It’s difficult to find anything good to say about the economy at the moment, but Lynn Patterson, the Bank of Canada deputy governor, went to Hamilton on Thursday and gave it a try.
Patterson, who joined the central bank in 2013 after making a name for herself on Bay Street, didn’t pretend that things weren’t grim. Gross Domestic Product nearly stalled in the fourth quarter, and the the country recorded its widest trade deficit ever in December. There isn’t a shade on L’Oreal’s colour spectrum that will disguise that pig.
“Although we figured the economy was in for a detour at the end of last year, that detour may wind up being longer than we had expected,” Patterson said at an event hosted by Hamilton Chamber of Commerce.
That line will reinforce the emerging consensus that the Bank of Canada’s quest for higher interest rates is over.
Not so long ago, bond traders were debating the number of times the central bank would raise interest rates this year: two, three, or four? Now, those who see one increase towards the end of the year are the optimists. Fixed-income prices suggest investors are hedging against the risk of an interest-rate cut, while betting that policy makers are on hold until 2020.

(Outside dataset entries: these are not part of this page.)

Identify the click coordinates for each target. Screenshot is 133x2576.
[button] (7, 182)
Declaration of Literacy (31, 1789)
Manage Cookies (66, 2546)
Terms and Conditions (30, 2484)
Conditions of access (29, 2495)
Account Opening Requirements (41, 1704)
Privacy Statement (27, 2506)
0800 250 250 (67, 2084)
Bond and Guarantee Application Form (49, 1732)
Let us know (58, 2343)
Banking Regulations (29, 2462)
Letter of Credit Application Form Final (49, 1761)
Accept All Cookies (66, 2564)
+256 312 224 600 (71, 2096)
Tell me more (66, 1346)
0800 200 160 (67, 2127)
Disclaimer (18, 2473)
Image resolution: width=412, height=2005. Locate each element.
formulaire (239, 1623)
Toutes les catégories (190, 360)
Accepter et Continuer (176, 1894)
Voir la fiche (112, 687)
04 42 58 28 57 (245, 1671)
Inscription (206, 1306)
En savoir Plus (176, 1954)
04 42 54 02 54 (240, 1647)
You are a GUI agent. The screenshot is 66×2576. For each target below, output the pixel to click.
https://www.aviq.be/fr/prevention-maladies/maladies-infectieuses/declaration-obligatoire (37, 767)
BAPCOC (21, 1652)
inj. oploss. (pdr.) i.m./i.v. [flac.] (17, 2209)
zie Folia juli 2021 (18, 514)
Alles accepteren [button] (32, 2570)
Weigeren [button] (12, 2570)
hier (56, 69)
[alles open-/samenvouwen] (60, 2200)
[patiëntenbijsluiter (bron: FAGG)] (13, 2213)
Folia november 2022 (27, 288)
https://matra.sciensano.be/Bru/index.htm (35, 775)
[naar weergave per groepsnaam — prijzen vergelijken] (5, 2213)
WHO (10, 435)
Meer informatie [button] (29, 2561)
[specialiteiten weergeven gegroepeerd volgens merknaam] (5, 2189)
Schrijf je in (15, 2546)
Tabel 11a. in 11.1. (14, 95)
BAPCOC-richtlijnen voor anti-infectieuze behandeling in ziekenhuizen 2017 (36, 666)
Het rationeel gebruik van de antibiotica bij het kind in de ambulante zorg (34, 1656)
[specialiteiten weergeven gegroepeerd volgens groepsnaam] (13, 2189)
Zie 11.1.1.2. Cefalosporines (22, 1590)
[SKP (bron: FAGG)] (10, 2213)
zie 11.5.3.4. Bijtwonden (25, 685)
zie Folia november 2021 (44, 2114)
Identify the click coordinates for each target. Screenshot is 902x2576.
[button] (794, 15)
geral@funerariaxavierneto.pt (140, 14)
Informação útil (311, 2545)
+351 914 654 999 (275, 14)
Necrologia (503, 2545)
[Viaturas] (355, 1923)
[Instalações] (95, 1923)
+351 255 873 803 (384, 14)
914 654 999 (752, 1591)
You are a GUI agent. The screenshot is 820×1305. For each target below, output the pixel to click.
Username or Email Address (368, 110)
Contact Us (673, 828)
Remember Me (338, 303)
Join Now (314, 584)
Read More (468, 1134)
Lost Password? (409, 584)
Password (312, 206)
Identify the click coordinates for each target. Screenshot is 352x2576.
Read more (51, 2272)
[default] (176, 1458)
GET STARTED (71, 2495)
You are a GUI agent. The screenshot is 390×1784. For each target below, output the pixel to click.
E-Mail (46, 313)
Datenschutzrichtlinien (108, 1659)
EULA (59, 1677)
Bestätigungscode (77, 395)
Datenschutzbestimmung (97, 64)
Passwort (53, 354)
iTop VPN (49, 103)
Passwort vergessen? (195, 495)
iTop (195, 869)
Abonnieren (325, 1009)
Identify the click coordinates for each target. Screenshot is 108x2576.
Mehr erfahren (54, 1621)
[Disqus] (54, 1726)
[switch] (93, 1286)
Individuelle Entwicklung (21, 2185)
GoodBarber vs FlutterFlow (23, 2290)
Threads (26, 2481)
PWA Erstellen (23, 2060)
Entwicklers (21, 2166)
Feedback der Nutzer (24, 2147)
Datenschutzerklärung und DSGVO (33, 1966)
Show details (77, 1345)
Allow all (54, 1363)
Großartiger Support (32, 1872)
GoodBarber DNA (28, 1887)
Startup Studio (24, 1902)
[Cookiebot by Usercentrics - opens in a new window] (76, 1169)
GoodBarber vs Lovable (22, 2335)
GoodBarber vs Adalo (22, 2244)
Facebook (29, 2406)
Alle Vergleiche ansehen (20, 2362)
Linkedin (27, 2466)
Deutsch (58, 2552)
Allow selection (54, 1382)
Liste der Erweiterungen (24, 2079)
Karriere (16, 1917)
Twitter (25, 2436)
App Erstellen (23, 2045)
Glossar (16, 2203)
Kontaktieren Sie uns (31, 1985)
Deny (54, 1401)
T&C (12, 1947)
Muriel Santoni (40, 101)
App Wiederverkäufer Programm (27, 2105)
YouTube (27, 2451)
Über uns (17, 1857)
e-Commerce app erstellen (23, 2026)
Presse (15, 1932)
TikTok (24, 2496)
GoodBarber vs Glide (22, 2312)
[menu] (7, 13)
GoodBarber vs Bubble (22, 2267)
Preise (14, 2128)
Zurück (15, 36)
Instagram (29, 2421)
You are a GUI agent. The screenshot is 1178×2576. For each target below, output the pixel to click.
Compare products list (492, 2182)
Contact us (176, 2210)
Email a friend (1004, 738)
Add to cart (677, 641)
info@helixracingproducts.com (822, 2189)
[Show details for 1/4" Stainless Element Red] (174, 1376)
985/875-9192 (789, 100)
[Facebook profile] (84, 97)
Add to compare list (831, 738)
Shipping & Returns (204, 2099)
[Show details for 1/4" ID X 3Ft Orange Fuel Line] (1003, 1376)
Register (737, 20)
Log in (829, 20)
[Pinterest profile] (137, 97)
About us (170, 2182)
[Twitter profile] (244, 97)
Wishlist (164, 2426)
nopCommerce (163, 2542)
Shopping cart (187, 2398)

Those are realistic, not pessimistic, bets. Patterson and her colleagues, including Governor Stephen Poloz, left the benchmark interest rate unchanged at 1.75 per cent on Wednesday and said the path to higher borrowing costs was “uncertain.” When that group last met in January, it said it was in no rush to change policy, but that interest rates would still need to rise “over time.” The new policy statement also included an assessment that economic conditions warranted an interest rate below the “neutral range,” which the central bank estimates is 2.5 per cent to 3.5 per cent.
In other words, we might be brushing the ceiling.
“The Bank of Canada is on hold for at least the next six months, if not permanently,” Darcy Briggs, who oversees assets of about $6 billion at Franklin Bissett Investment Management in Calgary, said.
“Against this backdrop, I’d expect the hurdle rate to resume rate hikes to be quite high,” said Sophia Drossos, a former economist at the U.S. Federal Reserve and Morgan Stanley, who now runs her own advisory firm in New York.
Patterson made little attempt to correct such interpretations of the Bank of Canada’s thinking. But she did offer a reminder that an uncertain outlook is different than a negative one. “We still expect Canadian economic growth to pick up later in the year, supported by ongoing strength in employment and rising wages,” she said.
The biggest blow to the economy was delivered by weaker oil prices and the crisis of confidence in the energy industry. That situation prompted the central bank to back away from interest-rate increases at the end of last year. But it’s not what caused policy makers to continue their retreat to the sidelines this week. Patterson said the slowdown in the energy industry so far is “fairly aligned” with the central bank’s low expectations.
The surprise was that so many other economic engines sputtered. Household consumption, real estate, exports, and business investment all stumbled, catching policy makers off guard. In January, the central bank predicted that GDP would expand at an annual rate of 1.3 per cent in the fourth quarter. Instead, growth slowed to 0.4 per cent. Some analysts think the current quarter will be even worse because the Alberta government ordered oil companies to curb production in order to put a floor under prices.
“It’s going to be squishy for a while,” Briggs said. “Our base case is for a very subdued growth environment.”
The Bank of Canada might be leaning that way, but its job description keeps it from making directional bets too soon. Poloz sees himself as a risk manager; he always is hedging against the possibility that the most obvious scenario could be wrong. Because some of the drivers of Canada’s slump defy easy explanation, it’s possible the economy could get back on track relatively quickly.
It’s going to be squishy for a while
Darcy Briggs
Investment probably is being impeded by trade policy; the new North American free-trade agreement remains unratified, and U.S. President Donald Trump’s trade war with China and others has spread fear throughout the global economy. But if uncertainty is weighing on business spending, then it’s reasonable to assume that a resolution of any of those situations would spur companies to begin deploying their profits.
Executives might also have delayed investment plans to take advantage of the tax cuts that Finance Minister Bill Morneau announced in October, Patterson said. “If so, we should begin to see a pickup in the first quarter of this year,” she said.
To be sure, Statistics Canada reported late in February that non-residential investment will rise 2.5 per cent in 2019, according to a survey of companies, compared with increases of 2.5 per cent last year and 4.3 per cent in 2017.
Patterson also noted that exports of services surged six per cent in the fourth quarter, suggesting the headline trade numbers could be skewed by higher priced commodities and manufactured goods. The housing slump was led by an odd plunge in renovations; mortgage credit actually grew in the fourth quarter. “We’ll see what happens with sales once spring rolls around,” Patterson said.
That’s also when we’ll see where interest rates are headed this year. The Bank of Canada’s next quarterly economic update is scheduled for release on April 24. If there have been no positive surprises by then, they probably won’t be coming soon enough to keep 2019 from being anything but a disappointment.